## EXERCISE INPUT
################
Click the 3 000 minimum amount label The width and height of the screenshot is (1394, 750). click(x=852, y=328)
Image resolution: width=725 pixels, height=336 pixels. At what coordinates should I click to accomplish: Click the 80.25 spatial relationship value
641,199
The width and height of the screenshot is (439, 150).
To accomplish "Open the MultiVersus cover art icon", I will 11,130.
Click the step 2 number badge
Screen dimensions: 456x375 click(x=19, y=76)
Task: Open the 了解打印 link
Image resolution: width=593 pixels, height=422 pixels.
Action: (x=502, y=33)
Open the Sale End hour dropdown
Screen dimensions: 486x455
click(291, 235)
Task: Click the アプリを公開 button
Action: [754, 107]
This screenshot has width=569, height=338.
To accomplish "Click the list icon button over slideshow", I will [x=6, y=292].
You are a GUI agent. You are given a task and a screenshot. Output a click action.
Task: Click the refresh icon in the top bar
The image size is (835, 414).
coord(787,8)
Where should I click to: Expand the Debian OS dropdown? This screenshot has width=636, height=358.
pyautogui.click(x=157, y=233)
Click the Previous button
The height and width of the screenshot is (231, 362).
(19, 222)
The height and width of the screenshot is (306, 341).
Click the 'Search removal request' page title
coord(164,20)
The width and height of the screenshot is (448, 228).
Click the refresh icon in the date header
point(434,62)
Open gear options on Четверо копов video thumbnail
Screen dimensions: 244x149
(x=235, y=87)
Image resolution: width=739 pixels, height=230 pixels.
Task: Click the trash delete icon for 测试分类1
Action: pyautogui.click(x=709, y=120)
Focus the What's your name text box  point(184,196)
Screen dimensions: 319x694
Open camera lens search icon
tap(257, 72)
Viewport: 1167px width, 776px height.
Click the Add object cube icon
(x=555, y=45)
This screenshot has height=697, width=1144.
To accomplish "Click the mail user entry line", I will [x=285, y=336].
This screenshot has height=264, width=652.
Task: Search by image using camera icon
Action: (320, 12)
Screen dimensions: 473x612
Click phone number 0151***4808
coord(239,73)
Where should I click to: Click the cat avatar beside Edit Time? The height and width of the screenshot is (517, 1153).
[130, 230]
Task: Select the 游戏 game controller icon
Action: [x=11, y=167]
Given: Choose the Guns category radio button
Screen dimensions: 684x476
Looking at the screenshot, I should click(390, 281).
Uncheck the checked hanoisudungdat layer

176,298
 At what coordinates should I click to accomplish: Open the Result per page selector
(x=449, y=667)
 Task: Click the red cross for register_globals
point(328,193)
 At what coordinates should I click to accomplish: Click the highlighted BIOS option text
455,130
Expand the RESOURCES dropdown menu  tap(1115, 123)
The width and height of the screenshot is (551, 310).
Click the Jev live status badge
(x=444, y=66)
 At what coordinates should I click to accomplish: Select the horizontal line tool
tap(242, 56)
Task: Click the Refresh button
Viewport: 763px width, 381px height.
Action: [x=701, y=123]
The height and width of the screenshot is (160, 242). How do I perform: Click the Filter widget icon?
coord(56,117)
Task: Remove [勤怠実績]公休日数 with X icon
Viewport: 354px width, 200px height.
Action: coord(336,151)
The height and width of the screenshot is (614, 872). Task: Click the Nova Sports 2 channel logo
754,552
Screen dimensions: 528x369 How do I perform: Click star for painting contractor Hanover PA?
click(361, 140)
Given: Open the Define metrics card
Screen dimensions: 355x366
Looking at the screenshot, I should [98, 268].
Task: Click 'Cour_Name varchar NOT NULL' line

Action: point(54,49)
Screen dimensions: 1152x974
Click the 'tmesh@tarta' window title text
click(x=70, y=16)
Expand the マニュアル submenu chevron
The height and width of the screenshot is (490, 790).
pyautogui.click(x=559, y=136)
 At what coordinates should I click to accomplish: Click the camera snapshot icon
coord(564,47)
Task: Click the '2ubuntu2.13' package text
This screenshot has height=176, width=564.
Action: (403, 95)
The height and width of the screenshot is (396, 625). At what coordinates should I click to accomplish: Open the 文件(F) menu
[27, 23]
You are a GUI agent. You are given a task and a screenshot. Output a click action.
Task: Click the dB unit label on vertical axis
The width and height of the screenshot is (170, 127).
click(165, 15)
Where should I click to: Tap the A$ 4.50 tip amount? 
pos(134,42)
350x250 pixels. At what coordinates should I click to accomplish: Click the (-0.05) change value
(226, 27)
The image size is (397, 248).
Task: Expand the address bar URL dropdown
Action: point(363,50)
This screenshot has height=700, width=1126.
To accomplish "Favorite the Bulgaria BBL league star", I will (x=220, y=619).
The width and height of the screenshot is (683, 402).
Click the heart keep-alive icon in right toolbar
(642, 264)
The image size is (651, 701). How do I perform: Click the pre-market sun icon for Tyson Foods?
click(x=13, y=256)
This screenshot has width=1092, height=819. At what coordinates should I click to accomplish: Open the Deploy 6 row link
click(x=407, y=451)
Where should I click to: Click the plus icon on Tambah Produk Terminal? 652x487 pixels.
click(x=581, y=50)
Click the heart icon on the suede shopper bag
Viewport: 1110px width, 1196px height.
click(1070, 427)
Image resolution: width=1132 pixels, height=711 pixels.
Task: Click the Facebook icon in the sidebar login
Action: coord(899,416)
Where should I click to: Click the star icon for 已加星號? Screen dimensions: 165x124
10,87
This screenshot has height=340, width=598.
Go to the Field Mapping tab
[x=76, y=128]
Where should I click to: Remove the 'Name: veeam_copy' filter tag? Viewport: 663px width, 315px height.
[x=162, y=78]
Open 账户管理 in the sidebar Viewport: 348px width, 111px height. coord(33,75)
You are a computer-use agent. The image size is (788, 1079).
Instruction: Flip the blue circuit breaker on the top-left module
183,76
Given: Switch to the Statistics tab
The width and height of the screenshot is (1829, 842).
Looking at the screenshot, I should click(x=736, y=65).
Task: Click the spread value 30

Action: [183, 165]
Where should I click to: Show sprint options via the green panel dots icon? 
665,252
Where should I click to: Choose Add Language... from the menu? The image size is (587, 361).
################
## INSTRUCTIONS TO FOLLOW
Line by line, transcribe all of the records exactly.

## ANSWER
Click the 3 000 minimum amount label The width and height of the screenshot is (1394, 750). click(x=852, y=328)
Image resolution: width=725 pixels, height=336 pixels. At what coordinates should I click to accomplish: Click the 80.25 spatial relationship value
641,199
The width and height of the screenshot is (439, 150).
To accomplish "Open the MultiVersus cover art icon", I will 11,130.
Click the step 2 number badge
Screen dimensions: 456x375 click(x=19, y=76)
Task: Open the 了解打印 link
Image resolution: width=593 pixels, height=422 pixels.
Action: (x=502, y=33)
Open the Sale End hour dropdown
Screen dimensions: 486x455
click(291, 235)
Task: Click the アプリを公開 button
Action: [754, 107]
This screenshot has width=569, height=338.
To accomplish "Click the list icon button over slideshow", I will [x=6, y=292].
You are a GUI agent. You are given a task and a screenshot. Output a click action.
Task: Click the refresh icon in the top bar
The image size is (835, 414).
coord(787,8)
Where should I click to: Expand the Debian OS dropdown? This screenshot has width=636, height=358.
pyautogui.click(x=157, y=233)
Click the Previous button
The height and width of the screenshot is (231, 362).
(19, 222)
The height and width of the screenshot is (306, 341).
Click the 'Search removal request' page title
coord(164,20)
The width and height of the screenshot is (448, 228).
Click the refresh icon in the date header
point(434,62)
Open gear options on Четверо копов video thumbnail
Screen dimensions: 244x149
(x=235, y=87)
Image resolution: width=739 pixels, height=230 pixels.
Task: Click the trash delete icon for 测试分类1
Action: pyautogui.click(x=709, y=120)
Focus the What's your name text box  point(184,196)
Screen dimensions: 319x694
Open camera lens search icon
tap(257, 72)
Viewport: 1167px width, 776px height.
Click the Add object cube icon
(x=555, y=45)
This screenshot has height=697, width=1144.
To accomplish "Click the mail user entry line", I will [x=285, y=336].
This screenshot has height=264, width=652.
Task: Search by image using camera icon
Action: (320, 12)
Screen dimensions: 473x612
Click phone number 0151***4808
coord(239,73)
Where should I click to: Click the cat avatar beside Edit Time? The height and width of the screenshot is (517, 1153).
[130, 230]
Task: Select the 游戏 game controller icon
Action: [x=11, y=167]
Given: Choose the Guns category radio button
Screen dimensions: 684x476
Looking at the screenshot, I should click(390, 281).
Uncheck the checked hanoisudungdat layer

176,298
 At what coordinates should I click to accomplish: Open the Result per page selector
(x=449, y=667)
 Task: Click the red cross for register_globals
point(328,193)
 At what coordinates should I click to accomplish: Click the highlighted BIOS option text
455,130
Expand the RESOURCES dropdown menu  tap(1115, 123)
The width and height of the screenshot is (551, 310).
Click the Jev live status badge
(x=444, y=66)
 At what coordinates should I click to accomplish: Select the horizontal line tool
tap(242, 56)
Task: Click the Refresh button
Viewport: 763px width, 381px height.
Action: [x=701, y=123]
The height and width of the screenshot is (160, 242). How do I perform: Click the Filter widget icon?
coord(56,117)
Task: Remove [勤怠実績]公休日数 with X icon
Viewport: 354px width, 200px height.
Action: coord(336,151)
The height and width of the screenshot is (614, 872). Task: Click the Nova Sports 2 channel logo
754,552
Screen dimensions: 528x369 How do I perform: Click star for painting contractor Hanover PA?
click(361, 140)
Given: Open the Define metrics card
Screen dimensions: 355x366
Looking at the screenshot, I should [98, 268].
Task: Click 'Cour_Name varchar NOT NULL' line

Action: point(54,49)
Screen dimensions: 1152x974
Click the 'tmesh@tarta' window title text
click(x=70, y=16)
Expand the マニュアル submenu chevron
The height and width of the screenshot is (490, 790).
pyautogui.click(x=559, y=136)
 At what coordinates should I click to accomplish: Click the camera snapshot icon
coord(564,47)
Task: Click the '2ubuntu2.13' package text
This screenshot has height=176, width=564.
Action: (403, 95)
The height and width of the screenshot is (396, 625). At what coordinates should I click to accomplish: Open the 文件(F) menu
[27, 23]
You are a GUI agent. You are given a task and a screenshot. Output a click action.
Task: Click the dB unit label on vertical axis
The width and height of the screenshot is (170, 127).
click(165, 15)
Where should I click to: Tap the A$ 4.50 tip amount? 
pos(134,42)
350x250 pixels. At what coordinates should I click to accomplish: Click the (-0.05) change value
(226, 27)
The image size is (397, 248).
Task: Expand the address bar URL dropdown
Action: point(363,50)
This screenshot has height=700, width=1126.
To accomplish "Favorite the Bulgaria BBL league star", I will (x=220, y=619).
The width and height of the screenshot is (683, 402).
Click the heart keep-alive icon in right toolbar
(642, 264)
The image size is (651, 701). How do I perform: Click the pre-market sun icon for Tyson Foods?
click(x=13, y=256)
This screenshot has width=1092, height=819. At what coordinates should I click to accomplish: Open the Deploy 6 row link
click(x=407, y=451)
Where should I click to: Click the plus icon on Tambah Produk Terminal? 652x487 pixels.
click(x=581, y=50)
Click the heart icon on the suede shopper bag
Viewport: 1110px width, 1196px height.
click(1070, 427)
Image resolution: width=1132 pixels, height=711 pixels.
Task: Click the Facebook icon in the sidebar login
Action: coord(899,416)
Where should I click to: Click the star icon for 已加星號? Screen dimensions: 165x124
10,87
This screenshot has height=340, width=598.
Go to the Field Mapping tab
[x=76, y=128]
Where should I click to: Remove the 'Name: veeam_copy' filter tag? Viewport: 663px width, 315px height.
[x=162, y=78]
Open 账户管理 in the sidebar Viewport: 348px width, 111px height. coord(33,75)
You are a computer-use agent. The image size is (788, 1079).
Instruction: Flip the blue circuit breaker on the top-left module
183,76
Given: Switch to the Statistics tab
The width and height of the screenshot is (1829, 842).
Looking at the screenshot, I should click(x=736, y=65).
Task: Click the spread value 30

Action: [183, 165]
Where should I click to: Show sprint options via the green panel dots icon? 
665,252
Where should I click to: Choose Add Language... from the menu? The image size is (587, 361).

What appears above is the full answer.